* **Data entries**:
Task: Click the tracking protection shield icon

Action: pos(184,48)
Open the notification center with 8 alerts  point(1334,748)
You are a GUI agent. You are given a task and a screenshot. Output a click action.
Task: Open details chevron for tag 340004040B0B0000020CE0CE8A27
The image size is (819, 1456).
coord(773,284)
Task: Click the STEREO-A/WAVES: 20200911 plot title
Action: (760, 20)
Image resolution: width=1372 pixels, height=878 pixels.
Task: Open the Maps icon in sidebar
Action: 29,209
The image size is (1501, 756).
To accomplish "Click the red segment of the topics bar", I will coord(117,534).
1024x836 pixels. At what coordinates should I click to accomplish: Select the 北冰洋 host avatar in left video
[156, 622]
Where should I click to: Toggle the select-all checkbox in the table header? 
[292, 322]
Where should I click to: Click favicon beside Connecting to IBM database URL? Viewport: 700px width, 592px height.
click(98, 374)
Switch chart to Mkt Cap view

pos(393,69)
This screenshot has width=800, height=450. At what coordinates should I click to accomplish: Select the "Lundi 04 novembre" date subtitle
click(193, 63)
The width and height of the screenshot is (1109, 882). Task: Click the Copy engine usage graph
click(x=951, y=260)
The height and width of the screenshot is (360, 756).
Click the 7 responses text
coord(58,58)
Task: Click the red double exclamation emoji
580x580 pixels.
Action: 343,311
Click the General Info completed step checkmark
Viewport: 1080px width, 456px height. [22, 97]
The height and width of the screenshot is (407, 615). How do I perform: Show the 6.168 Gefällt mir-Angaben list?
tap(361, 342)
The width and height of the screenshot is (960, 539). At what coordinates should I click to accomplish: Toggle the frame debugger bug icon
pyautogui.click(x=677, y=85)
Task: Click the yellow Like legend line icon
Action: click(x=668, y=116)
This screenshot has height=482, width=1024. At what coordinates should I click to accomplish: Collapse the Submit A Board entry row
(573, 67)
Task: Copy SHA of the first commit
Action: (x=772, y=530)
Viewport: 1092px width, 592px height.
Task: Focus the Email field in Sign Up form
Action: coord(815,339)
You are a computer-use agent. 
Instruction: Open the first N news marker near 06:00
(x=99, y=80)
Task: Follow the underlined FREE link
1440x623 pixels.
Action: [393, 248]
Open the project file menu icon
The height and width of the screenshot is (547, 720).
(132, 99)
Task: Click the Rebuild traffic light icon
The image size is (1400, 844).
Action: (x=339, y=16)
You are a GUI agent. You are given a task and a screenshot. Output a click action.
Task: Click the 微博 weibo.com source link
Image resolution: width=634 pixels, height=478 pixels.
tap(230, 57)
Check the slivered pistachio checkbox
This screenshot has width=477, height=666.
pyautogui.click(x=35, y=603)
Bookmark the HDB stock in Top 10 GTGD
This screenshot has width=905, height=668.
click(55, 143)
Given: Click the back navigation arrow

* **Work to do**: Pick out every line above that contains the string "resolution", and copy each one without changes.

* **Answer to this problem**:
Image resolution: width=1372 pixels, height=878 pixels.
Image resolution: width=634 pixels, height=478 pixels.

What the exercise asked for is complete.